You know, the first debate of the 2016 Presidential Election reminded me a lot of the 2001 action movie Exit Wounds, starring Steven Seagal and DMX. Have you guys seen Exit Wounds? What a great movie that is. I mean, it’s not a “good” movie, for sure, but it is also very great. Steven Seagal plays a renegade cop who gets sent to the worst part of Detroit because his boss has had it with his reckless shenanigans, and when he gets to his new precinct, his new boss sends him to an anger management class, where he meets a local radio DJ played by Tom Arnold, because Tom Arnold is also in Exit Wounds.

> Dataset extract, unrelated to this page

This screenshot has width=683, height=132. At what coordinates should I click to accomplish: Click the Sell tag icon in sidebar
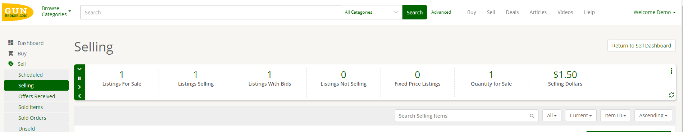pyautogui.click(x=11, y=64)
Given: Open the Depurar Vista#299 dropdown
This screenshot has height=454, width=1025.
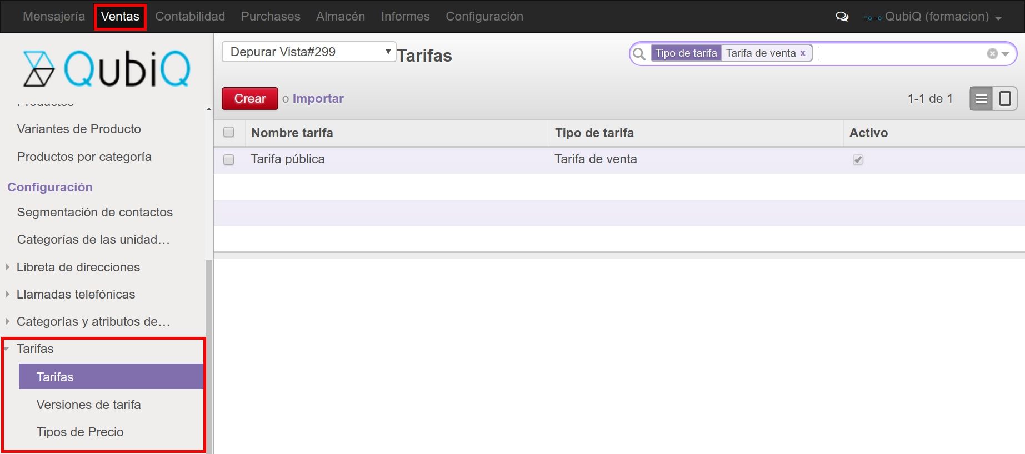Looking at the screenshot, I should pos(308,52).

So Seagal is in Detroit running around doing Seagal things — punching bad guys in the throat, saying things like “I have an idea” and then revealing his idea is punching more bad guys in the throat, etc. — when he meets DMX’s character, a local drug dealer named Latrell Walker. This brings up an important point: We really almost let DMX become a movie star. Like, we, as a society. He starred in three movies in the late ’90s and early ’00s, sandwiching Exit Wounds between Romeo Must Die and Cradle 2 the Grave. All three were directed by Andrzej Bartkowiak and produced by Joel Silver, who should get some sort of award for the whole thing. Imagine waking up one day and saying to yourself, “I should make a series of martial arts movies that all co-star rapper and ATV aficionado DMX,” and then having the juice in Hollywood to get it done. What a rush that must have been. I bet they could physically feel the power coursing through their veins the whole time they were on set. Like gods among mortals.

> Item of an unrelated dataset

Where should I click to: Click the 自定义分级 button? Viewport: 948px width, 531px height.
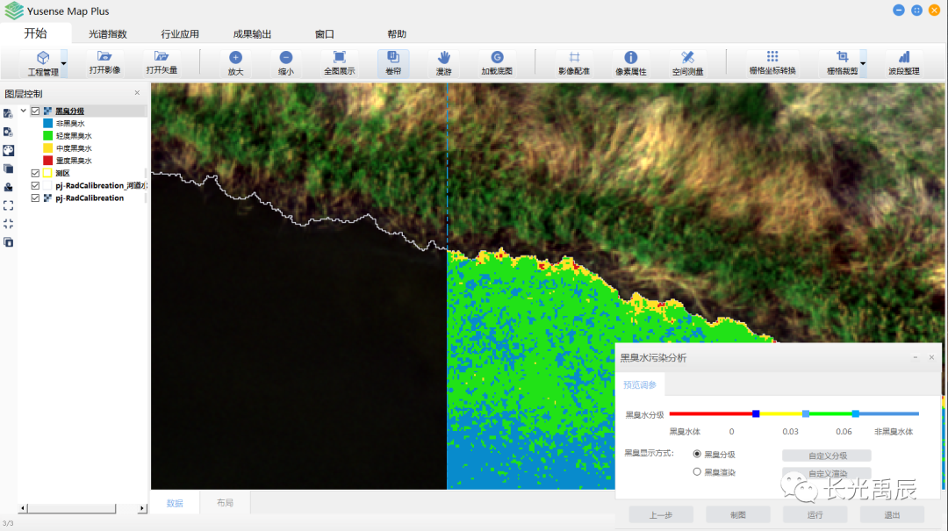tap(826, 456)
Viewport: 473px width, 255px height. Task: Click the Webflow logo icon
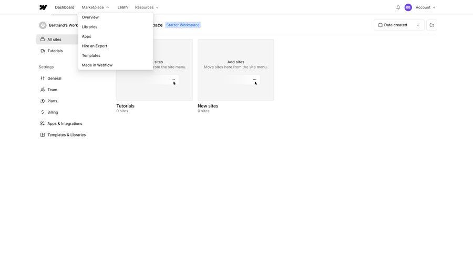[43, 7]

Wait! I got sidetracked before I even got to the best part. Exit Wounds, the movie starring Steven Seagal and DMX, also contains my single favorite twist in any movie ever. You won’t even believe it.

Getty Image

DMX’s character keeps going to visit this guy named Shaun Rollins in jail and Seagal can’t figure out why, so he starts poking around into this “Latrell Walker” character, who is very mysterious and does not appear to have much in the way of personal history. And it turns out there’s a reason for that. And that reason is because DMX is not really Latrell Walker, but a billionaire computer expert named Leon Rollins, who decided to embark on his own secret undercover mission — enlisting the help of Eva Mendes and Anthony Anderson, because Eva Mendes and Anthony Anderson are also in Exit Wounds — to clear the name of his brother, the aforementioned Shaun, who was framed for a drug deal by a group of corrupt Detroit cops that are in the unit Seagal has just been assigned to.

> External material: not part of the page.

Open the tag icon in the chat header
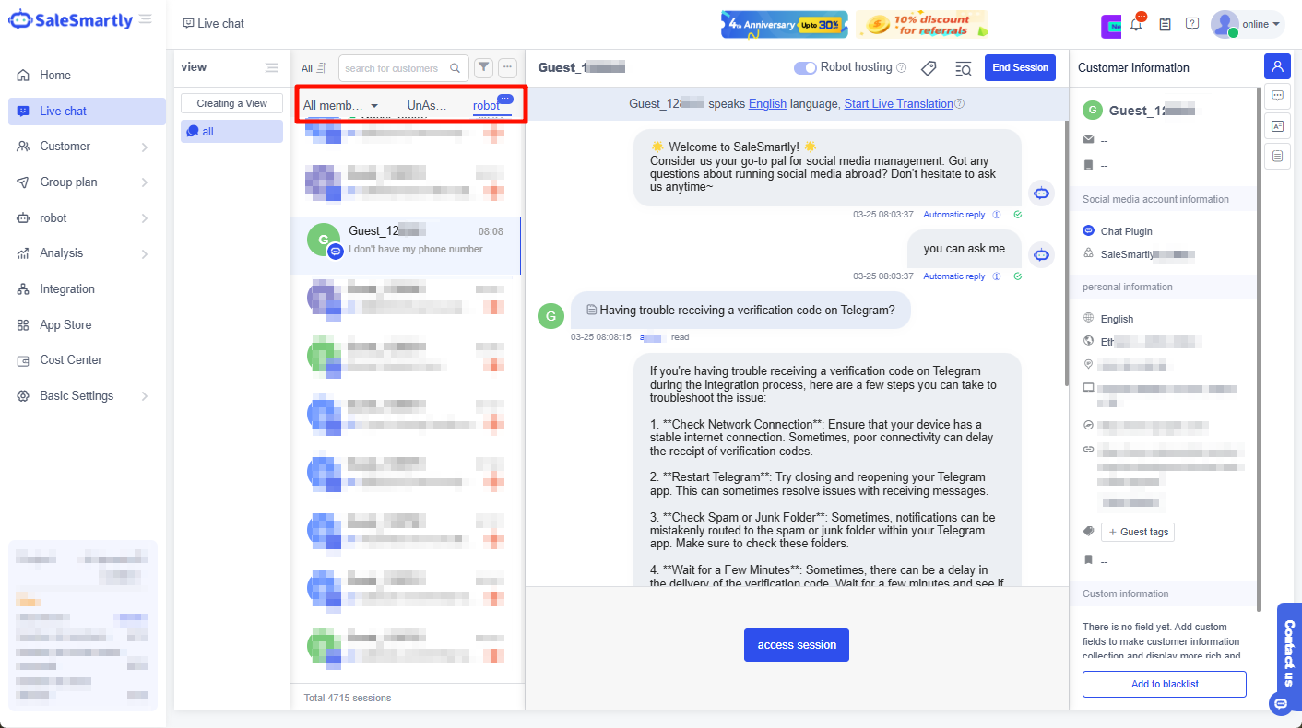The height and width of the screenshot is (728, 1302). point(929,67)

Let’s pause here to make a few important points:

  • The title of this movie is Exit Wounds, which I glossed over a bit early on. It has this title because it is based on a book of the same name, but I want you to really appreciate the phrase “Exit Wounds.”
  • There is a movie titled Exit Wounds that stars Steven Seagal and DMX.
  • DMX’s character in Exit Wounds is a secret billionaire computer genius vigilante.
  • No one puts two and two together that there’s a man in jail who has a billionaire computer genius brother and this man keeps getting visited by another man who looks a lot liked noted billionaire computer genius Leon Rollins but swears he is a drug dealer named Latrell Walker.
  • Whoops, I forgot to tell you that the reason Steven Seagal got demoted was because he saved the Vice President from an attack by violent members of a right-wing militia, but in doing so he killed all of the militia members against specific orders. I love this movie so much.
  • Unrelated, but picture DMX on the cover of a tech magazine wearing glasses and a Steve Jobs turtleneck.
  • The movie Exit Wounds is about a secret billionaire computer genius vigilante played by DMX teaming up with a renegade cop played by Steven Seagal to end police corruption in Detroit.

That’s kind of incredible, right? Like, that’s a movie that exists. I know because I’ve seen it multiple times. What a country. Anyway, I suppose this is where I should confess that I didn’t actually watch the debate and I just wanted to trick my editors into letting me talk about Exit Wounds for a while. Mission accomplished.